Project Libera

Project: Libera is an intelligent user-content connector that I designed for my passion project during my 3 months at Metis’ Data Science Bootcamp in Chicago. Powered by a custom designed webcrawler and the magic of machine learning, Project: Libera is a tool for automatically seeking out new web content related to Data Science.

Why Libera?

As an aspiring data scientist I’m constantly trying to find new articles/blog posts/information to give me a leg up on the competition, but the pay off between time spent looking for articles and actual quality articles read is sporadic. Some days you hit gold. Some days you spend 4 hours looking at videos of munchkin cats doing cute things forgetting why you’re on the internet in the first place.

Libera was designed to eliminate the risk of distraction and also to expand my blog collection out of my own social network and list of sites that I already view. Because isn’t that the real beauty of machine learning? Making a computer do something for you, faster than you, and potentially even better than you. But you can’t train a machine without data. So I went to my old data science haunts and collected a good amount of blog posts and then let a blind web crawler hit all of their direct links. These were then hand labelled with a simple flask app I made for quick data editing and before I knew it I had a web cralwer that used a Naive Bayes classification model to determine if a blog was related to data science.

TASKS TO COMPLETE:
[a] According to the Project Libera text, why was Libera designed? Answer in one to three sentences.
[b] Continue the Project Libera text from its last sentence, keeping to its voice and subject.

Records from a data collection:
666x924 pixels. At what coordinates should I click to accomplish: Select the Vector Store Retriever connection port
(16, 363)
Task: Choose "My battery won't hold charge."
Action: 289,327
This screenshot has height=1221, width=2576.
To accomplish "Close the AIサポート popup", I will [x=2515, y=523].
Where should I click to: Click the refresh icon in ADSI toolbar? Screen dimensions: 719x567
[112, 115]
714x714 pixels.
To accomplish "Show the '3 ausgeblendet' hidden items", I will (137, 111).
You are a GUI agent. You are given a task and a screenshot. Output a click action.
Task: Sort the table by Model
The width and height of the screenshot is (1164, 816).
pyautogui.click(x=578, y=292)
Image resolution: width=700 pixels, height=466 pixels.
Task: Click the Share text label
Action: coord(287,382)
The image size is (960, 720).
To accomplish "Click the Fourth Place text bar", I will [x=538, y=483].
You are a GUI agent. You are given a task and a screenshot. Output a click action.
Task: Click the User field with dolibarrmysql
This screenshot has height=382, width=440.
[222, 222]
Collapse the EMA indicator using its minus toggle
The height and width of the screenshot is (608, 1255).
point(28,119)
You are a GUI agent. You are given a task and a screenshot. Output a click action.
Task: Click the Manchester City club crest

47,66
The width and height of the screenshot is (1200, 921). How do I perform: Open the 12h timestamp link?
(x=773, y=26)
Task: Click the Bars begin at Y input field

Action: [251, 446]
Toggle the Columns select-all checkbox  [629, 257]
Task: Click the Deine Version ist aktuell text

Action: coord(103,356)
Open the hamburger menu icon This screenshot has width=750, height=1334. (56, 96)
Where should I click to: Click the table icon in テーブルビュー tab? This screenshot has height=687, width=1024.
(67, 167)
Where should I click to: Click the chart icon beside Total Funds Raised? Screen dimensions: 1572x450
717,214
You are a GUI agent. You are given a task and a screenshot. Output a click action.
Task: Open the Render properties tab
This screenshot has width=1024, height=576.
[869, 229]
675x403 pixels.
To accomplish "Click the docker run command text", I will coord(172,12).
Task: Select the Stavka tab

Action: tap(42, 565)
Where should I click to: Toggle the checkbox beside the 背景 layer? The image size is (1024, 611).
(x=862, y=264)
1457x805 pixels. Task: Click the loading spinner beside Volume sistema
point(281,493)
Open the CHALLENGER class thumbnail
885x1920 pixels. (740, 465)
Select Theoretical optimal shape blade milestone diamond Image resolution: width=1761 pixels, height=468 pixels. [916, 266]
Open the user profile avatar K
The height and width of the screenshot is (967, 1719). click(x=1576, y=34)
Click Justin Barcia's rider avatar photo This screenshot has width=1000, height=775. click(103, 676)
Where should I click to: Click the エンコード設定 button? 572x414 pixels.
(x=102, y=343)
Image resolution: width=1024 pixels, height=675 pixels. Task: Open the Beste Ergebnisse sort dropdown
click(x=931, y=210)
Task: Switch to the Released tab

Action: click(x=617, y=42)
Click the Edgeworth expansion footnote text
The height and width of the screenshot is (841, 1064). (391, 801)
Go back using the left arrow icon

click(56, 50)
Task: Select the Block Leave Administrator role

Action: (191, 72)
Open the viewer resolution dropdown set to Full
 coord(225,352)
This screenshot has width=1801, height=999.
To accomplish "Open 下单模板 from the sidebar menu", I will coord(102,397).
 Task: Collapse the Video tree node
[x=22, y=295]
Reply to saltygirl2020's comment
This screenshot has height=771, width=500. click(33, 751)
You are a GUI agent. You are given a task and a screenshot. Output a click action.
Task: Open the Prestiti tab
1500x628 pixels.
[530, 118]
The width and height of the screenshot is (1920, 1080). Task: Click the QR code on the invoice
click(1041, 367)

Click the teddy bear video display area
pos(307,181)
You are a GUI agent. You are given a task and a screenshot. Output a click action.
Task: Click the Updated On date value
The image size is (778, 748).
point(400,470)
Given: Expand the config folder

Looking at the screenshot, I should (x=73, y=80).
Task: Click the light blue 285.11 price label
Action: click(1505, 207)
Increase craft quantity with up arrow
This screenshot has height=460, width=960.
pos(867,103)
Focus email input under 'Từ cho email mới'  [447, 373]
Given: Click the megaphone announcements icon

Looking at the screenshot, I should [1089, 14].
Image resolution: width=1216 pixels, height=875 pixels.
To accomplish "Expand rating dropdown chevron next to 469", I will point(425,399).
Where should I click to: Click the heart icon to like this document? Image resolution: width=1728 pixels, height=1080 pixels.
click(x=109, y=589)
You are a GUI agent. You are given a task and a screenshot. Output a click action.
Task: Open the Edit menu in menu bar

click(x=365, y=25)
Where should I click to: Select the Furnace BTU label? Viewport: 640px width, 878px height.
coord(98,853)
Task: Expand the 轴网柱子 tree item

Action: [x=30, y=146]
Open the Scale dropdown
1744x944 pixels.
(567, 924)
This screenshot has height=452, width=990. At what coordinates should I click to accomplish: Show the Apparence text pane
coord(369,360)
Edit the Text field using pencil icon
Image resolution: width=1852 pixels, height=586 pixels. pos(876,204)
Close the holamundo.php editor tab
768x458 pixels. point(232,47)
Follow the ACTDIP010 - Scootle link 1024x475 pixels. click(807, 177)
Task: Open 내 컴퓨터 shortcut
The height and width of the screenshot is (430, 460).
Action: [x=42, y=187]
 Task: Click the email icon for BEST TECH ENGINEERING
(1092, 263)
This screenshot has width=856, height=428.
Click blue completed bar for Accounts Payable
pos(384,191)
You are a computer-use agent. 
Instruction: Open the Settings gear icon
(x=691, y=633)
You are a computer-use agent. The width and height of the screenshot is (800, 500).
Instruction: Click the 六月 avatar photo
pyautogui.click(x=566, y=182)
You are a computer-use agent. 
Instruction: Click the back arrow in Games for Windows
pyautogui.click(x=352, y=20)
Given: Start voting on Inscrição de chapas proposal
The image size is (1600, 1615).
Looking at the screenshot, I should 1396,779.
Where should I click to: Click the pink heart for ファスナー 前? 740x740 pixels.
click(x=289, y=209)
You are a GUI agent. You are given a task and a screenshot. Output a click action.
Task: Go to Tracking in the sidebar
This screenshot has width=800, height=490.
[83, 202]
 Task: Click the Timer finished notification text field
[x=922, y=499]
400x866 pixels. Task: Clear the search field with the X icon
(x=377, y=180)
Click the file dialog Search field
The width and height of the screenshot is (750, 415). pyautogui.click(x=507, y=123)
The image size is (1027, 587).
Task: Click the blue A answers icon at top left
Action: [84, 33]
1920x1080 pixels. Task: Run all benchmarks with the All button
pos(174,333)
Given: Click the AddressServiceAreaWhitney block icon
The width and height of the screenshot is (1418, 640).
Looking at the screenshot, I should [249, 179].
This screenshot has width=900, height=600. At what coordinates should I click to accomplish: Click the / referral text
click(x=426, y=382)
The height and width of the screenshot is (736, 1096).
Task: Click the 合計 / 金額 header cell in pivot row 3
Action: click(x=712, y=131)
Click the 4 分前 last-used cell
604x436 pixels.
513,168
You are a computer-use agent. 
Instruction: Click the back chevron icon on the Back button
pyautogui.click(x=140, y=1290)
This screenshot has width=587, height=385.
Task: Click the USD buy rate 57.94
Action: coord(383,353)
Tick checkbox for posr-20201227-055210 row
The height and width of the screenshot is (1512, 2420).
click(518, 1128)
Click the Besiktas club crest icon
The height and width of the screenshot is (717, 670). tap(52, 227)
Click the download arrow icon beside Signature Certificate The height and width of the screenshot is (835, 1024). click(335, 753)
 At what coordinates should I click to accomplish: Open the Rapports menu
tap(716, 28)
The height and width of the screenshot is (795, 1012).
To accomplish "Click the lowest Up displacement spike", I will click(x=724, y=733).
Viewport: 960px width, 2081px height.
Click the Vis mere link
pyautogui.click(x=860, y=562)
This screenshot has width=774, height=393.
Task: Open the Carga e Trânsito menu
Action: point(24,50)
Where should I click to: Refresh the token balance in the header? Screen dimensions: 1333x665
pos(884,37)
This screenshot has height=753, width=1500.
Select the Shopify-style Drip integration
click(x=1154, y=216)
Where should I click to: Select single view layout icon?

ANSWERS TO EACH TASK:
[a] Libera was designed to eliminate the risk of distraction and to expand the author's blog collection beyond their own social network and the sites they already view. The author notes that time spent looking for articles pays off only sporadically: some days turn up gold, while others are lost to videos of munchkin cats.

[b]
Taking it Further

While having a web crawler that could get me new content started to address the time suck that is web browsing, I quickly realized it wasn’t nearly enough. What if I’m on a data viz kick? Or maybe I’m trying to buckle down on big data. Perhaps I just need some statastiscs. Just having a collection of blogs about data science didn’t work if I was looking for something more specific. To address this, I took my blog text corpus and used Natural Language Processing, dimensionality reduction, and unsupervised learning techniques to automatically identify subtopics. With automated collection and subtopicing I set out to make a front end Flask based web app to tie it all together.

A Look at the Front End

With a large collection of posts and segmentation into subtopics complete, I turned to make Libera more user friendly. Searching out web pages in a MongoDB isn’t exactly the best UX for my purposes. So I turned to Flask and made a landing page, user sign up form, and recommendation feed. When a user signs up for recommendations, they are given an interest form to select what exactly it is they’re looking for:

Interst Form

Once they’re selected their interests they’re brought to a feed of recommendations. These recommendations are presented using Embedly cards to give snapshots of the content and the icons on the left allow for user interaction.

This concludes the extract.